Files

Timmy Time ff7e22dcc8 [RESILIENCE] Define per-agent fallback portfolios and routing doctrine (#170 )

2026-04-04 21:40:36 +00:00

9.3 KiB

Raw Permalink Blame History

Per-Agent Fallback Portfolios and Task-Class Routing

Status: proposed doctrine for issue #155 Scope: policy and sidecar structure only; no runtime wiring in tasks.py or live loops yet

Why this exists

Timmy already has multiple model paths declared in config.yaml, multiple task surfaces in playbooks/, and multiple live automation lanes documented in docs/automation-inventory.md.

What is missing is a declared resilience doctrine for how specific agents degrade when a provider, quota, or model family fails. Without that doctrine, the whole fleet tends to collapse onto the same fallback chain, which means one outage turns into synchronized fleet degradation.

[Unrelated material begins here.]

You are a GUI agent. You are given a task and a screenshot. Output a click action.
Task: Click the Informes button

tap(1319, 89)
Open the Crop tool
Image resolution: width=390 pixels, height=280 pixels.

This spec makes the fallback graph explicit before runtime wiring lands.

Timmy ownership boundary

timmy-config owns:

routing doctrine for Timmy-side task classes
sidecar-readable fallback portfolio declarations
capability floors and degraded-mode authority restrictions
the mapping between current playbooks and future resilient agent lanes

timmy-config does not own:

live queue state or issue truth outside Gitea
launchd state, loop resurrection, or stale runtime reuse
ad hoc worktree history or hidden queue mutation

That split matters. This repo should declare how routing is supposed to work. Runtime surfaces should consume that declaration instead of inventing their own fallback orderings.

Non-goals

This issue does not:

fully wire portfolio selection into tasks.py, launch agents, or live loops
bless human-token or operator-token fallbacks as part of an automated chain
allow degraded agents to keep full authority just because they are still producing output

Role classes

1. Judgment

Use for work where the main risk is a bad decision, not a missing patch.

Current Timmy surfaces:

playbooks/issue-triager.yaml
playbooks/pr-reviewer.yaml
playbooks/verified-logic.yaml

Typical task classes:

issue triage
queue routing
PR review
proof / consistency checks
governance-sensitive review

Judgment lanes may read broadly, but they lose authority earlier than builder lanes when degraded.

2. Builder

Use for work where the main risk is producing or verifying a change.

Current Timmy surfaces:

playbooks/bug-fixer.yaml
playbooks/test-writer.yaml
playbooks/refactor-specialist.yaml

Typical task classes:

bug fixes
test writing
bounded refactors
narrow docs or code repairs with verification

Builder lanes keep patch-producing usefulness longer than judgment lanes, but they must lose control-plane authority as they degrade.

3. Wolf / bulk

Use for repetitive, high-volume, bounded, reversible work.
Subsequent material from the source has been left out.